Viñas recuerda cada detalle como si tuviera una cámara en la memoria con la que va mostrando los planos secuencia de esa película. “El vigilante agarró la urna y caminamos los tres por un larguísimo pasillo; de cada una de las puertas se asomaba gente. Salimos y caminamos hasta la verja. A los costados del camino, las manos de las mujeres que estaban ahí, arrodilladas con pañuelos, como las Madres de Plaza de Mayo, querían tocar la urna. Ahí cierra la película, corte. Estaban los dos planos: la gran burocracia infernal, alcahuetona, y la gente que creía, como en una novela de Tolstoi.”
–¿Y en qué plano se colocaba usted?
–La burocracia era insoportable, pero mi familia no era gorila; éramos contreras, que no es lo mismo. Los gorilas despreciaban al pueblo, los contreras criticaban al peronismo sin ningunear sus bases.

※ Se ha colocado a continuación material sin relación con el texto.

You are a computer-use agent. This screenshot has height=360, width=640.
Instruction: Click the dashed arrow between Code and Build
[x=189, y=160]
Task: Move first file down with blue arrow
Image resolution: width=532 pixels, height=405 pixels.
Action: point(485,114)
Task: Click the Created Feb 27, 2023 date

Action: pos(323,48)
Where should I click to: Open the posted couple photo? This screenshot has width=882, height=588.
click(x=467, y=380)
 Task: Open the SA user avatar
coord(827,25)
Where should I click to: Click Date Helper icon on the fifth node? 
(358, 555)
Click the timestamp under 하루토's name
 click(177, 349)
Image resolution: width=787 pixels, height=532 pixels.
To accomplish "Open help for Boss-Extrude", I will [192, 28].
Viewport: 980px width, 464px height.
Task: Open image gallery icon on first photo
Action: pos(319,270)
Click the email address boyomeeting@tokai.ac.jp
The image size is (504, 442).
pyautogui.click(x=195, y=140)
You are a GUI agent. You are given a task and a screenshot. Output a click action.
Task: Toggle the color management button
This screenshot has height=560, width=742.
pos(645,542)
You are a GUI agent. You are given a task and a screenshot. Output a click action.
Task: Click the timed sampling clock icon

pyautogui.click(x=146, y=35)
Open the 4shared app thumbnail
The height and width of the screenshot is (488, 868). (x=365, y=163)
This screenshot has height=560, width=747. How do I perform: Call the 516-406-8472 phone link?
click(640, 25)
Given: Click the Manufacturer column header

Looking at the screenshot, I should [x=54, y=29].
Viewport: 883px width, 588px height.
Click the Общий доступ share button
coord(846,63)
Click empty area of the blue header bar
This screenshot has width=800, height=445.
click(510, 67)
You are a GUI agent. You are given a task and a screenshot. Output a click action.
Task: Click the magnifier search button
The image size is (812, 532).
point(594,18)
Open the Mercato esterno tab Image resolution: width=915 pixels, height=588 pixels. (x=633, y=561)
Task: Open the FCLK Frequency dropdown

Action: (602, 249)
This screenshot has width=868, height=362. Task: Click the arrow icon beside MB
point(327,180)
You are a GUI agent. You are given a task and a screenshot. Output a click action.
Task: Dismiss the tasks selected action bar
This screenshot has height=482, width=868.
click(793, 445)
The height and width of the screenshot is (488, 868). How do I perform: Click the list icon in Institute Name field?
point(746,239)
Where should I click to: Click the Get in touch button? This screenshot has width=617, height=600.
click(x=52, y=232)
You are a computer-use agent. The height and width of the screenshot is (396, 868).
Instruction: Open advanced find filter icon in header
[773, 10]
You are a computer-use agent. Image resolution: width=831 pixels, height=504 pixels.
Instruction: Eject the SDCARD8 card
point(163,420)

Viñas vuelve al principio; no admite juicios sobre su obra, pero cuenta sus deseos. “Me gustaría que hubiera una izquierda en serio. La izquierda argentina es una especie de colección de ateneo. Yo propondría la separación de la iglesia del Estado. Eduardo Wilde le dio el pasaporte al turro de Matera. Le dijo: “Monseñor, foira...”. ¡¡Lo echó al nuncio apostólico!!
–¿El problema es que la izquierda parece un viejo tanguero, que añora los años ’70 como si hubieran sido el paraíso?
–Ah, pero en ésa yo no me anoto, y tendría todo el derecho del mundo, por razones obvias. Hoy podría denunciar, dentro de la propia izquierda, la queja del victimismo. La falta de una izquierda en serio me involucra; es necesaria una presencia crítica de la izquierda.
–¿Cómo quisiera ser recordado?
–Me gustaría ser recordado por la irreverencia ante el poder actual.